2021-07-18 Thread Greg Price

On 7/18/2021 3:32 AM, Paul Gilmartin wrote:

On Fri, 16 Jul 2021 18:59:03 -0700, Charles Mills wrote:


Yeah, it is one of those problems that seems like it should have a simple
answer "what DSN was this module loaded from? How hard is that?" but in
reality has unlimited subtleties.


Sounds like an RFE candidate.  CSV should preserve the needed information
and provide an API to access it.

What about LPA?  Original data set and member?

What should happen if the program object is replaced in the interim?


Yeah, but...

CSVQUERY gives you access to all that.

The only thing you can't find out is which library in the LPALST a 
specific module in PLPA came from.

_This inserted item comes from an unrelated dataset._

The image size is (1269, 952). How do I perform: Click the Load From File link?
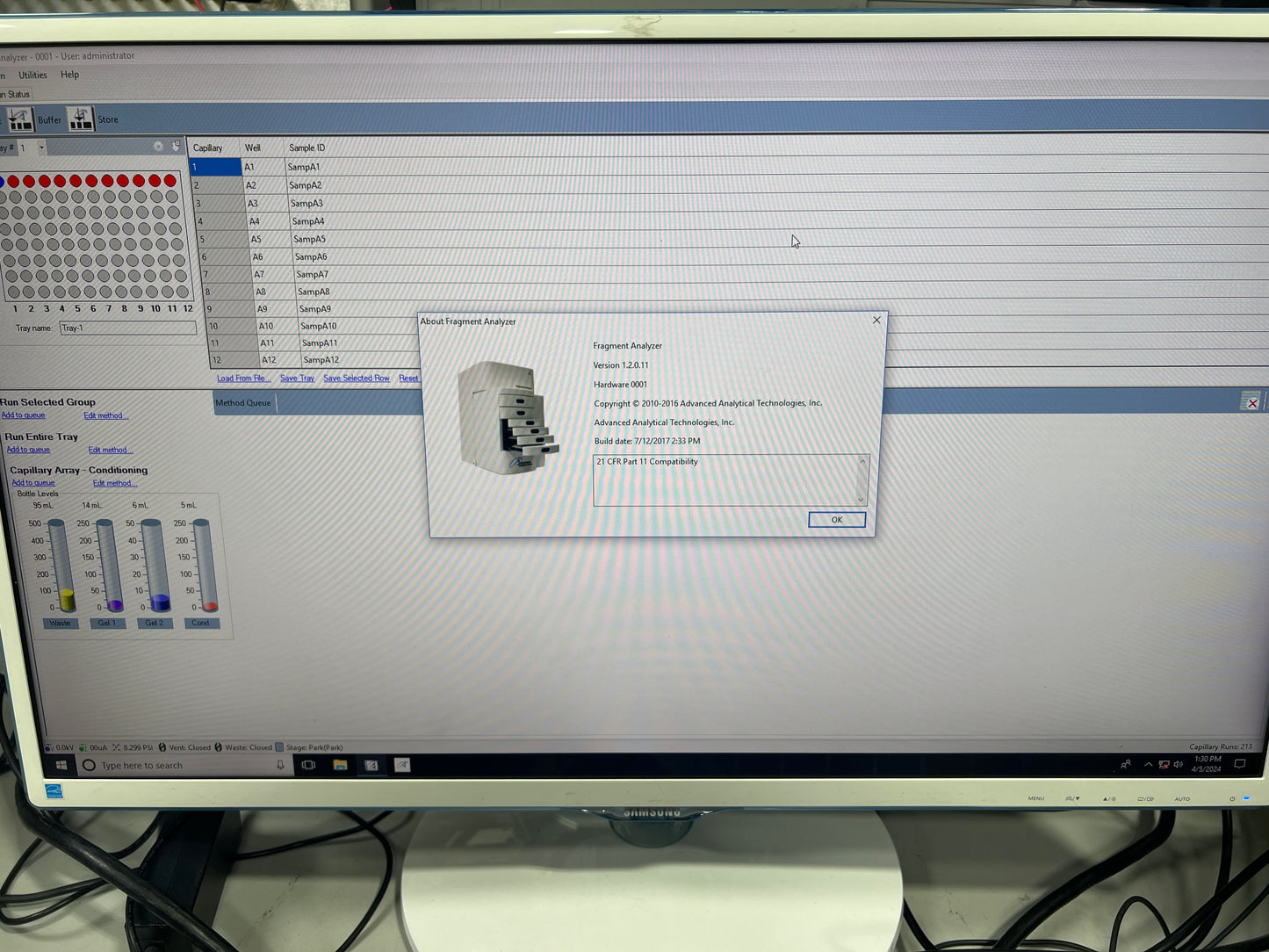click(x=243, y=379)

With some poetic license (assume that 
the LPALST libraries are cataloged and have not changed since CLPA time) 
then you can search that yourself.


Also, GETMAINed chunks of storage which are subsequently declared as a 
program to the system have no information about from whence they came.


If the provider is AOSL then you know it came from the program loader 
and was not fetched directly from a data set.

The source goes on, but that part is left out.